------ Recorded information ------
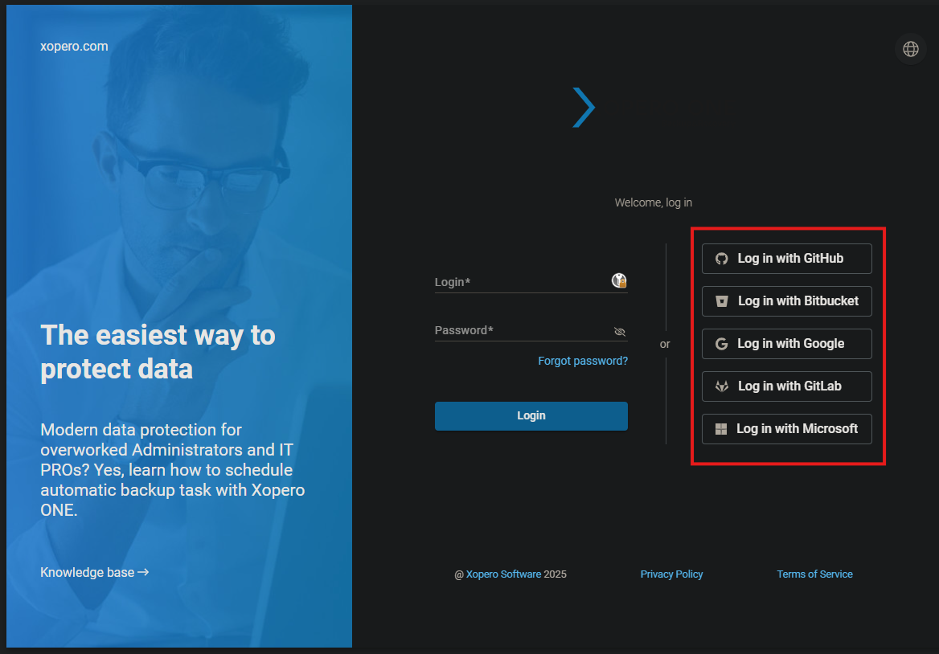Click the GitLab fox icon
The width and height of the screenshot is (939, 654).
point(722,386)
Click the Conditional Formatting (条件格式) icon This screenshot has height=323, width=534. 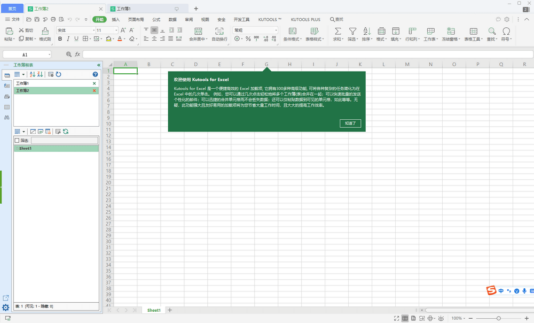click(292, 31)
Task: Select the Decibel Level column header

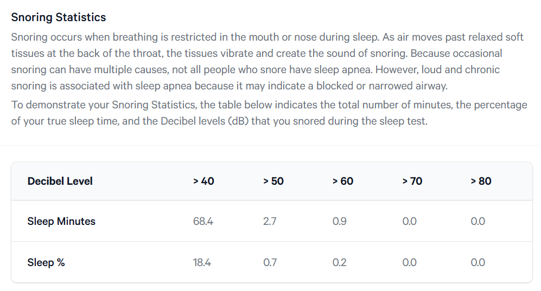Action: (x=60, y=181)
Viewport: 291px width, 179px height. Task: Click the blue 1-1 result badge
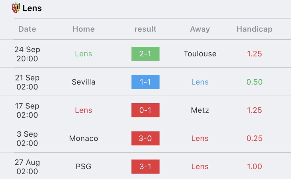pyautogui.click(x=145, y=82)
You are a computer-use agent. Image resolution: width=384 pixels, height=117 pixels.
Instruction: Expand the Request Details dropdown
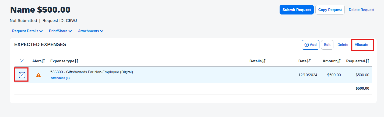click(27, 31)
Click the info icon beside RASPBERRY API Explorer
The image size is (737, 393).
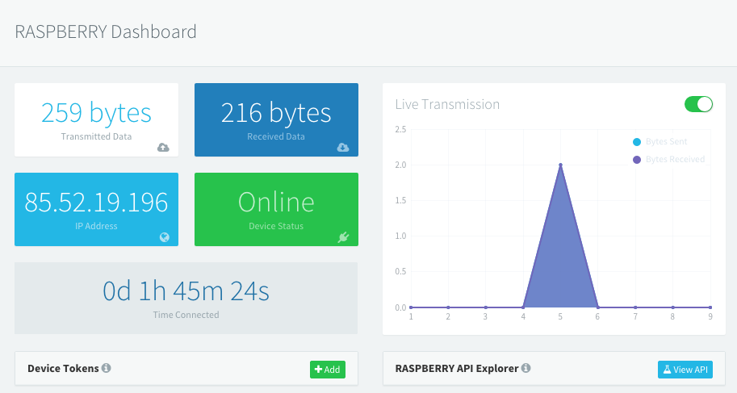(526, 368)
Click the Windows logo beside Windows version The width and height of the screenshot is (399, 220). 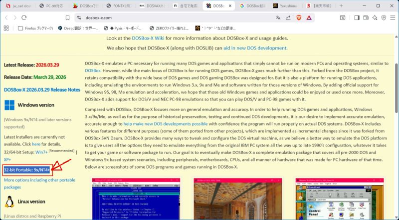coord(9,105)
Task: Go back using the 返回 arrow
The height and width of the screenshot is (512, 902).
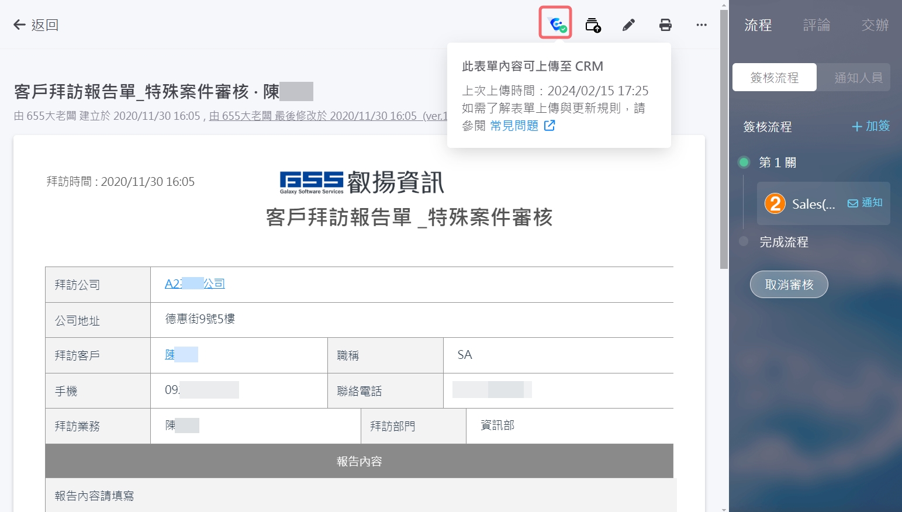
------
-- Problem description --
Print, exactly and without pictures, the lines from the one holding "Task: Go back using the 返回 arrow" through the last line of the entries above, both included.

-- Solved problem --
Task: Go back using the 返回 arrow
The height and width of the screenshot is (512, 902).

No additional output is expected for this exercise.